6. If it is true that Trump is taking this drug, why has Dr. Conley knowingly prescribed a drug that the FDA and other authorities have determined is potentially fatal, and, moreover, whose beneficial effects on treating COVID-19 are unproven? Why has Dr. Conley prescribed a drug possibly risking the life of the president and in violation of FDA guidelines, medical standards, ethics, and professionalism?
7. The drug, in any case, even though unproven, according to its unscientific advocates is supposed to be given only to those suffering from COVID-19, not as a prophylactic. Does Trump have COVID-19?
8. Whether Dr. Conley has told the truth or lied–either way–will his actions be reviewed and held to account by the Department of Defense given that he is a military officer? Will he be brought before appropriate state medical boards that licensed him?

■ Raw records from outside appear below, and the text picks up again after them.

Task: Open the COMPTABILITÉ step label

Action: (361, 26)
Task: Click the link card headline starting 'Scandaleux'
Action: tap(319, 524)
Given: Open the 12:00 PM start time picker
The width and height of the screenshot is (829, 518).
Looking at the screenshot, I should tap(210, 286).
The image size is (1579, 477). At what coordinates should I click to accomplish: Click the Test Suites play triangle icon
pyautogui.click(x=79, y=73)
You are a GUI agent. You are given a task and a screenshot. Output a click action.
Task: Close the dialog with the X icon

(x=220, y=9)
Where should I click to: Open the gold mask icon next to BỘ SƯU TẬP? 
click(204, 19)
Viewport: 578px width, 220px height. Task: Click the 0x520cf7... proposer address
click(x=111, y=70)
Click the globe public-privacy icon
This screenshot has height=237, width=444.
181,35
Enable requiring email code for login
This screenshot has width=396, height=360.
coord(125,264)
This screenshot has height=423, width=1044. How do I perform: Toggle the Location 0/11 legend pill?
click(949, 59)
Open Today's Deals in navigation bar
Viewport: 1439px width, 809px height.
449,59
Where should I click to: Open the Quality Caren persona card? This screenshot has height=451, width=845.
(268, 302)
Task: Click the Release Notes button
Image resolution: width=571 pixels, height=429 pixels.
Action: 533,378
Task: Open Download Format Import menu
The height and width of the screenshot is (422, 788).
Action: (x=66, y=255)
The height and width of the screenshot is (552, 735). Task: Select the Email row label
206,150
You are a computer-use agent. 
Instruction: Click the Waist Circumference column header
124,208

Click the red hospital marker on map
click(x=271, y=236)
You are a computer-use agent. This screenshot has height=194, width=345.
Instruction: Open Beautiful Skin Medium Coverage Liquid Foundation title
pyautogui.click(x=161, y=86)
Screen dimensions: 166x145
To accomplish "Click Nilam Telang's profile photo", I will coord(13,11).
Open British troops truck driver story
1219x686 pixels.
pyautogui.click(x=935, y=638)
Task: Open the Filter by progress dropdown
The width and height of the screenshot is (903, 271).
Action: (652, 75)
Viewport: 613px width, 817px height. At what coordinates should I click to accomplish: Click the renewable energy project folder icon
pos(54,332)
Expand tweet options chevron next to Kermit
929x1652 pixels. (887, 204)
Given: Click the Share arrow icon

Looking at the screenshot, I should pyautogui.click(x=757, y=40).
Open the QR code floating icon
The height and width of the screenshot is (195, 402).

9. Medical researchers have concluded that hydroxychloroquine may cause neuropsychiatric symptoms, “including agitation, insomnia, confusion, mania, hallucinations, paranoia, depression, catatonia, psychosis, and suicidal ideation.” Has Dr. Conley properly assessed his patient, President Trump, for his susceptibility to these symptoms? Since Trump has been taking the drug has Dr. Conley observed that it has produced or exacerbated any of these symptoms in President Trump?